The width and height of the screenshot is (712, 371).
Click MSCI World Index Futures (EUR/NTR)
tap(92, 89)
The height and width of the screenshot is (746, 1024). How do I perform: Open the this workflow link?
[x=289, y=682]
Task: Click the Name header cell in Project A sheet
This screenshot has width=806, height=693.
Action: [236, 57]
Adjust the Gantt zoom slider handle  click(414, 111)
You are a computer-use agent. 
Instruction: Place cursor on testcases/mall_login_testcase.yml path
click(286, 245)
════
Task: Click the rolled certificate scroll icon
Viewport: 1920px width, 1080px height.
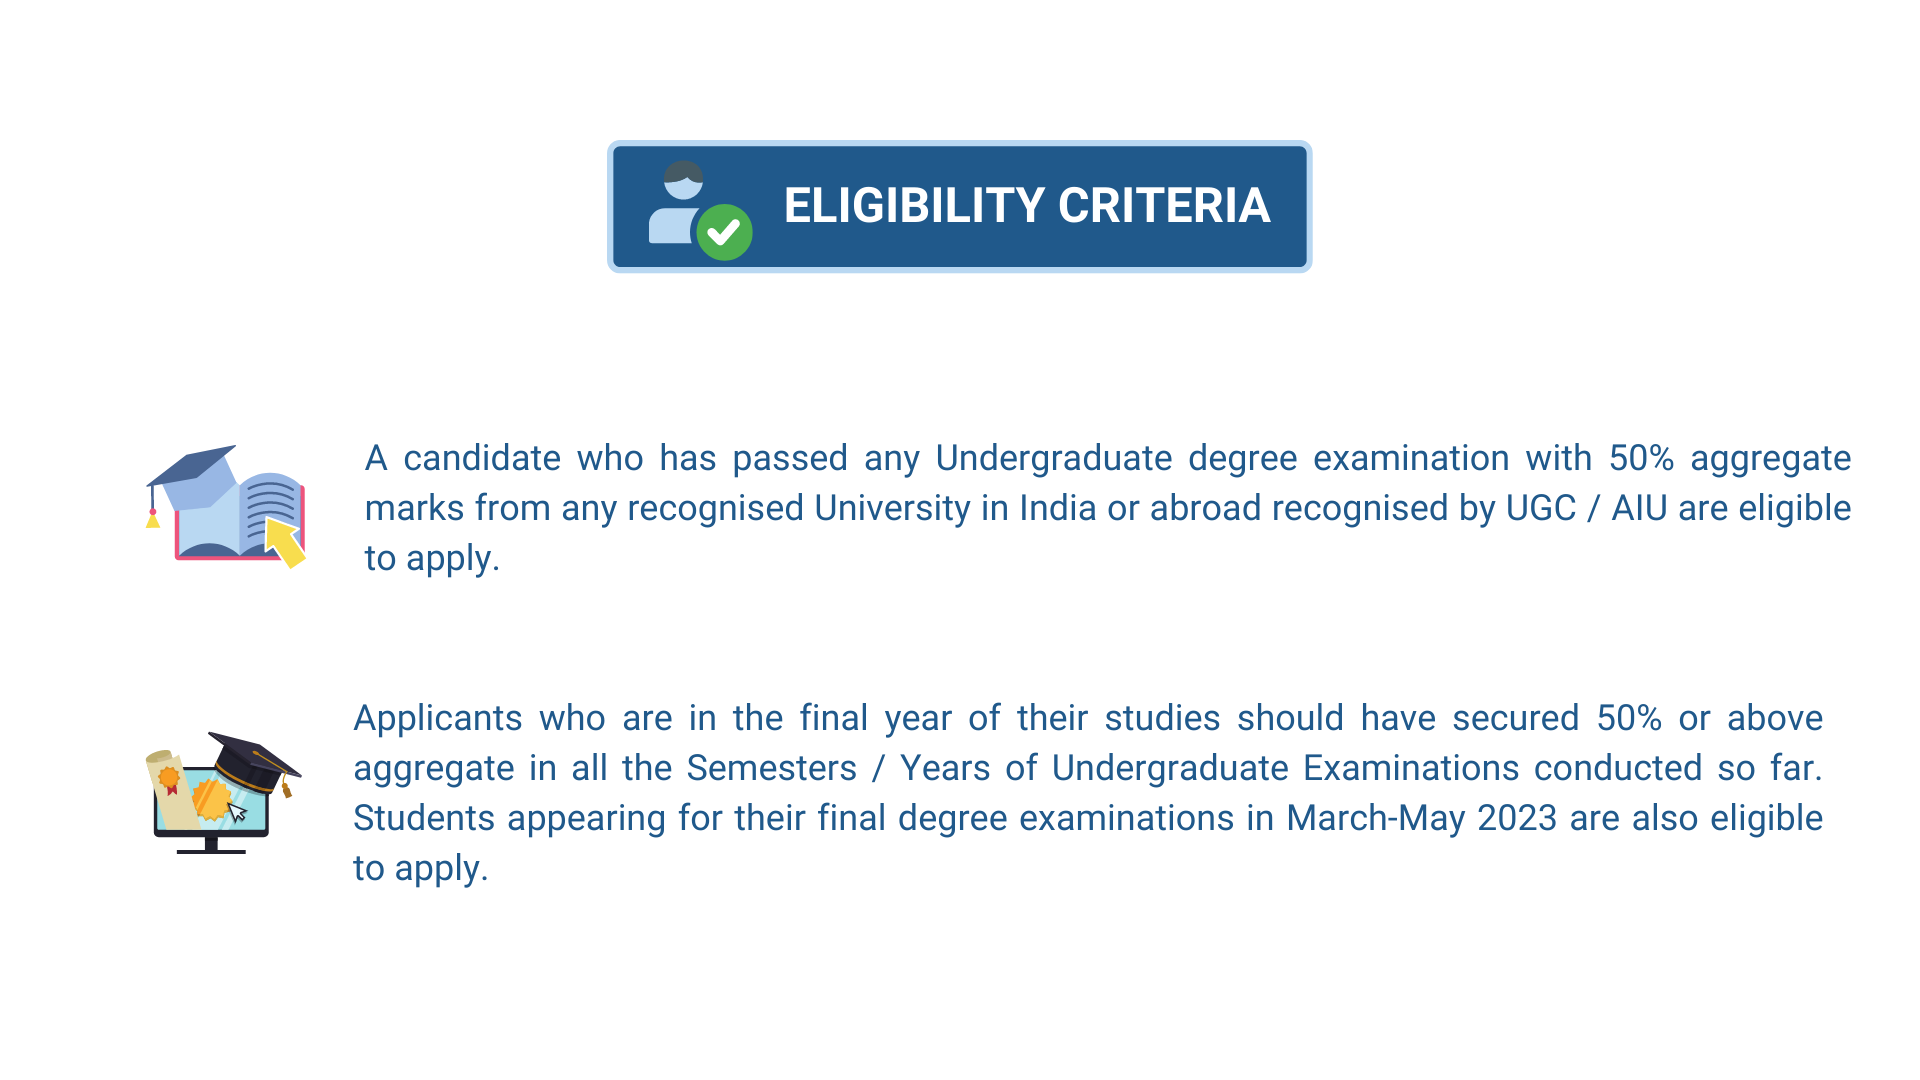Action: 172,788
════
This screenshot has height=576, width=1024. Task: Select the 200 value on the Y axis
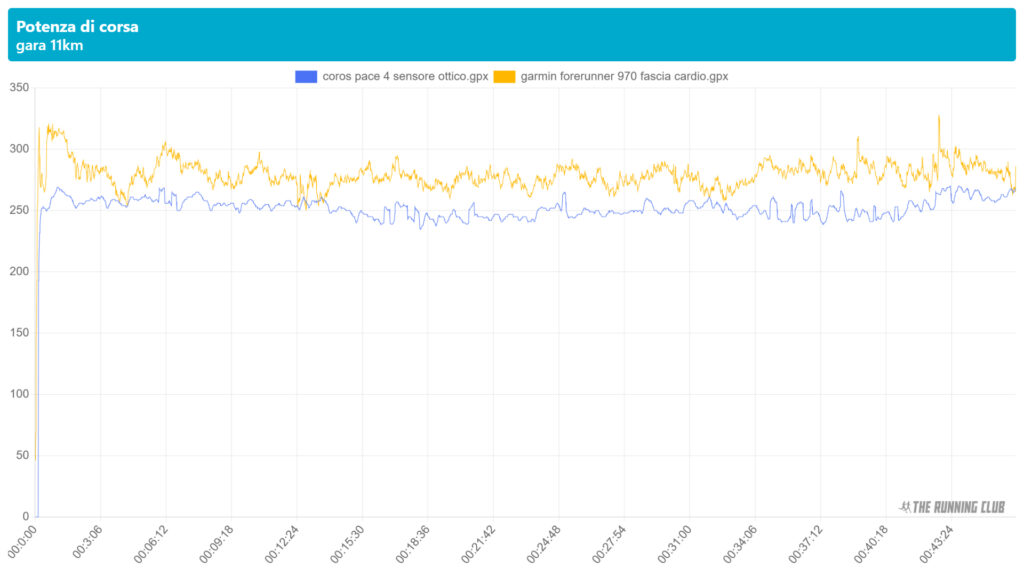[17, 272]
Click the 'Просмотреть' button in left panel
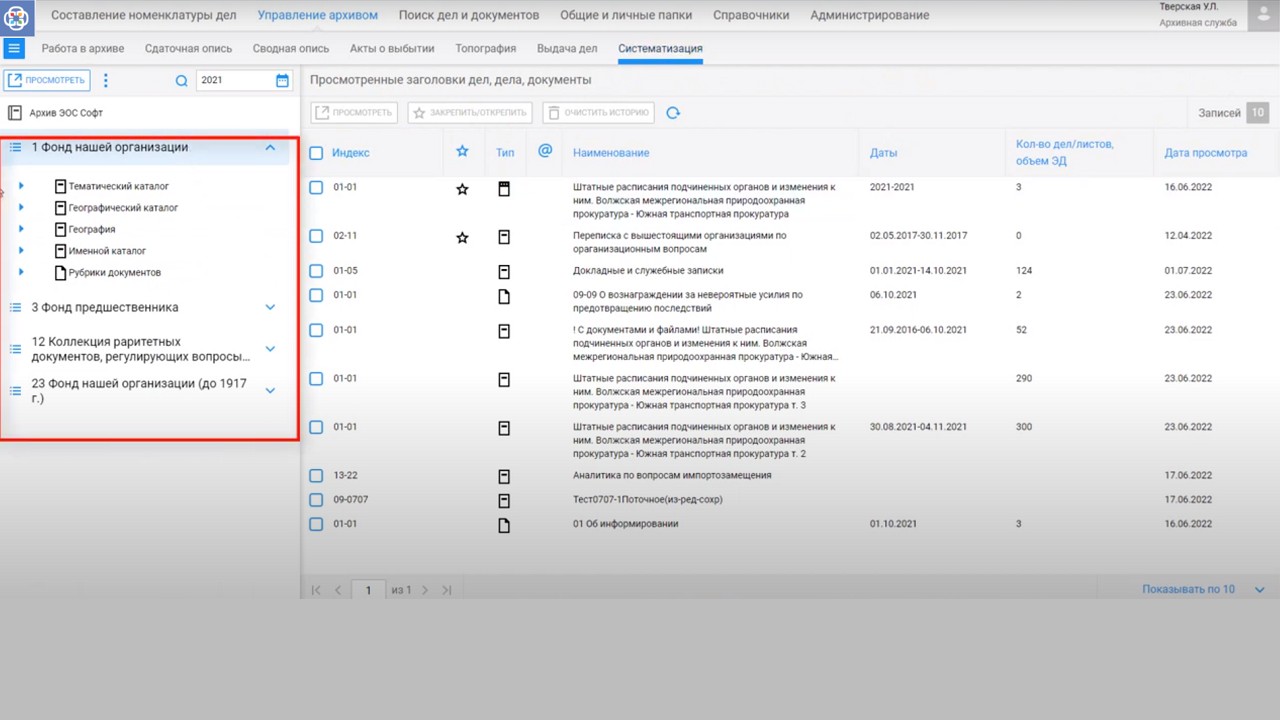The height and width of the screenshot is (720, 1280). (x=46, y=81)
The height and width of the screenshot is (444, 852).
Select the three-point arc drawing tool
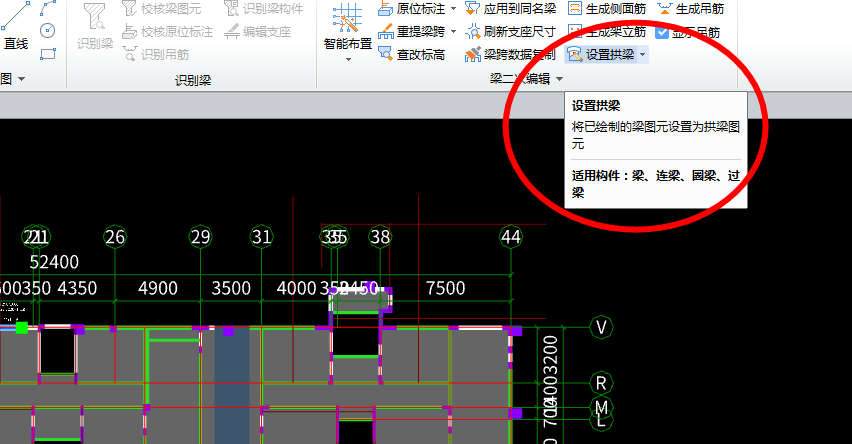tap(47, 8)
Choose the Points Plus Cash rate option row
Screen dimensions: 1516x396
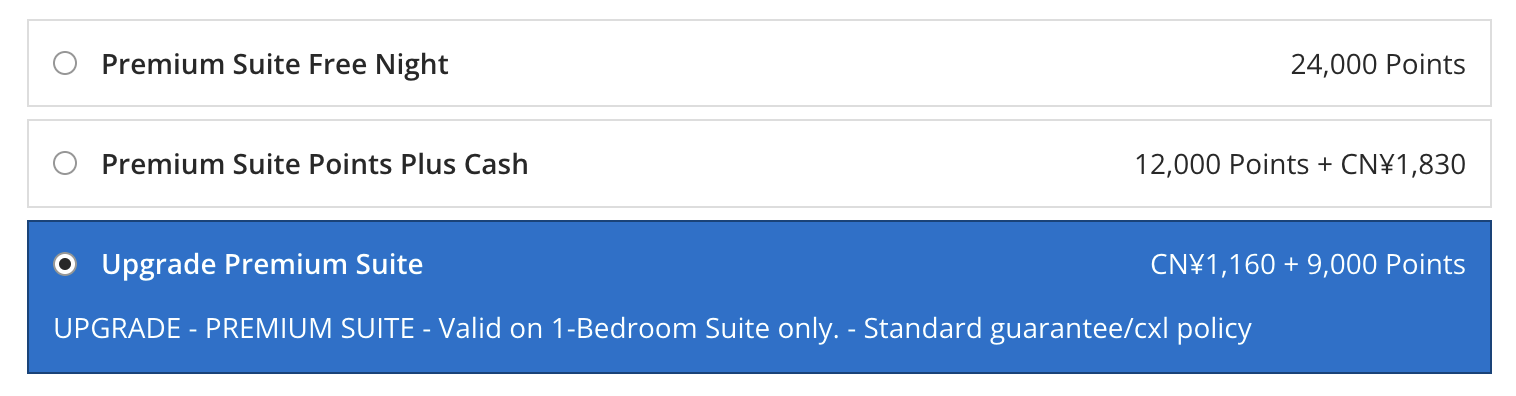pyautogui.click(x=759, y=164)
════
An exact copy of the lines above from the one with "Click the 'Просмотреть' button in left panel" up to and including the one with "Choose the Points Plus Cash rate option row" is required; reproduce only those lines, omitting all pictures.

:: Result below ::
Click the 'Просмотреть' button in left panel
The height and width of the screenshot is (720, 1280). (x=46, y=81)
The height and width of the screenshot is (444, 852).
Select the three-point arc drawing tool
tap(47, 8)
Choose the Points Plus Cash rate option row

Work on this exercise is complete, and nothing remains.